- Using AWS resource for EMR on EKS (i.e. EMR Containers), I provide grounded, applicable examples (and explanations) for using this specific service.
Although this service is still somewhat new and not as widely used as the traditional EMR service, it is a powerful tool for those who are already using EKS and want to run Spark jobs on their EKS cluster. At this points, you can find other examples online but most don't provide a start-to-finish guide on not only how to use this service but build it from nothing (infastructure and policy included).
Before trying to do anything related to this project (other than reading this file), you shoud have the following installed on your local machine:
1] AWS CLI (with valid credentials and a specific profile name in-mind as needed)
2] Terraform (this project was developed and run entirely on this version: v0.14.7
).
3] If you have an issue with #2, try leveraging the tfenv
tool to manage multiple versions of Terraform.

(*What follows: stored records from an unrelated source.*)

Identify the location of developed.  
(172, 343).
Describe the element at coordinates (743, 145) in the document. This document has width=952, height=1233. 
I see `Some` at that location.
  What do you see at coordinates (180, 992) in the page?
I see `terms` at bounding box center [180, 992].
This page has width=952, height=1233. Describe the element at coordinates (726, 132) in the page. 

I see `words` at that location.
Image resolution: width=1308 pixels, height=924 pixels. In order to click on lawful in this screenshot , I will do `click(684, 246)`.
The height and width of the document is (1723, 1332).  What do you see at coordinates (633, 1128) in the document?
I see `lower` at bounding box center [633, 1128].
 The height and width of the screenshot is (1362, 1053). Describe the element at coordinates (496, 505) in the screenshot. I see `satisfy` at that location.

4] PowerShell (to run various scripts in this project), the version that was used start-to-finish was this: 5.1.22621.2506
5] Docker (this setup will vary depending on your OS and if you're working solo vs. associated with a company that will leverage this technology and thereby require the absurd liscensing component). As for my machine and setup, I'm on Windows 11 and working solo, so my entire Docker configuration is this:
Client:
Cloud integration: v1.0.35+desktop.11
Version: 25.0.3
API version: 1.44
Go version: go1.21.6
Git commit: 4debf41
Built: Tue Feb 6 21:13:02 2024
OS/Arch: windows/amd64
Context: default
Server: Docker Desktop 4.28.0 (139021)
Engine:
Version: 25.0.3
API version: 1.44 (minimum version 1.24)
Go version: go1.21.6
Git commit: f417435
Built: Tue Feb 6 21:14:25 2024
OS/Arch: linux/amd64
Experimental: false
containerd:
Version: 1.6.28
GitCommit: ae07eda36dd25f8a1b98dfbf587313b99c0190bb
runc:
Version: 1.1.12
GitCommit: v1.1.12-0-g51d5e94
docker-init:
Version: 0.19.0
GitCommit: de40ad0
6] eksctl (I install this with choco on my Windows machine) with version 0.179.0
.
- By successfully deploying and using the resources provisioned here, you will incur costs. This is especially true if you're using the AWS resources in a production environment. Please be aware of this and plan accordingly. That being said, the default setup for this project is configured in such a
way as to make the costs minimal (i.e. the cheapest option for an EKS cluster is about ~75 USD/month). If you're not using the resources, please remember to destroy them to avoid unnecessary costs (i.e. the
terraform destroy
command).
- Using the
main
branch of this repository, you can follow the steps below to setup the necessary resources for EMR on EKS.
1] Run terraform init
from the root directory of this project.
2] Run terraform apply
and confirm the changes to be made (this will only work if you have the necessary permissions and setup on your local machine for an AWS profile as well as AWS CLI configuration, Docker, and Powershell). All these specifics are listed above at this sections: "Assumptions of local machine setup".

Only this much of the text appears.